BMW News, F97, F98, X3 M, X4 M

X3M X4M gets iDrive 7 starting April


From Bimmertoday (German)

Translation:

Last autumn, the iDrive system in BMW X3 G01 and X4 G02 was brought to the current OS 7.0 without much ado, and now the M models F97 and F98 are following: From April 2020, the power SUV BMW X3 M and X4 M a major infotainment update. As with the 5 Series, the facelift is not waited for, instead the changeover is carried out without any noticeable changes as a model maintenance measure with the new model year.

In addition to the new iDrive technology on the infotainment display, the change to OS 7.0 also means a new look for the instrument display. We can already guess what the display behind the steering wheel will look like from the example of the big brothers X5 M and X6 M. Our little graphic gimmick already shows the displays there with the logo of the BMW X3 M, because apart from the model designation, the X3 M and X4 M are likely to continue to use the digital speedometers of the big brothers. It remains to be seen whether the two power SUVs will also receive the new M setup logic that was introduced with the M8.

The objectively more important changes, however, take place on the central infotainment display, where the BMW Live Cockpit ConnectedDrive ensures that the tile design of the previously installed system is abandoned.
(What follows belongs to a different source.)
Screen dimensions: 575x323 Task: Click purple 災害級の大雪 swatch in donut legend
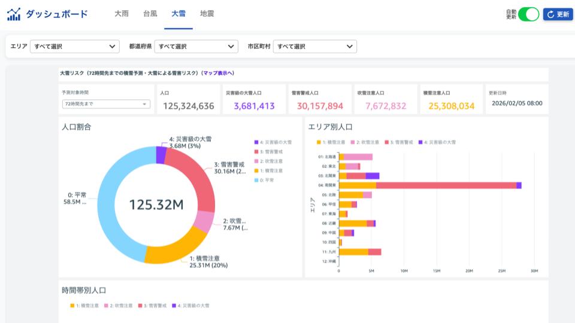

Also completely new is the voice control, which can be activated with the push of a button using “Hey BMW”. The activation word BMW can also be replaced by any other word if the driver would like to address the digital assistant with a different name.

Various pads with live content can be placed relatively freely on the large infotainment display, so that each customer can adapt the system to their own preferences. Just like before, all functions can be controlled both by iDrive controller and by touching the touch screen. Gesture control is also available for some other functions, which works with simple hand movements in the area in front of the display.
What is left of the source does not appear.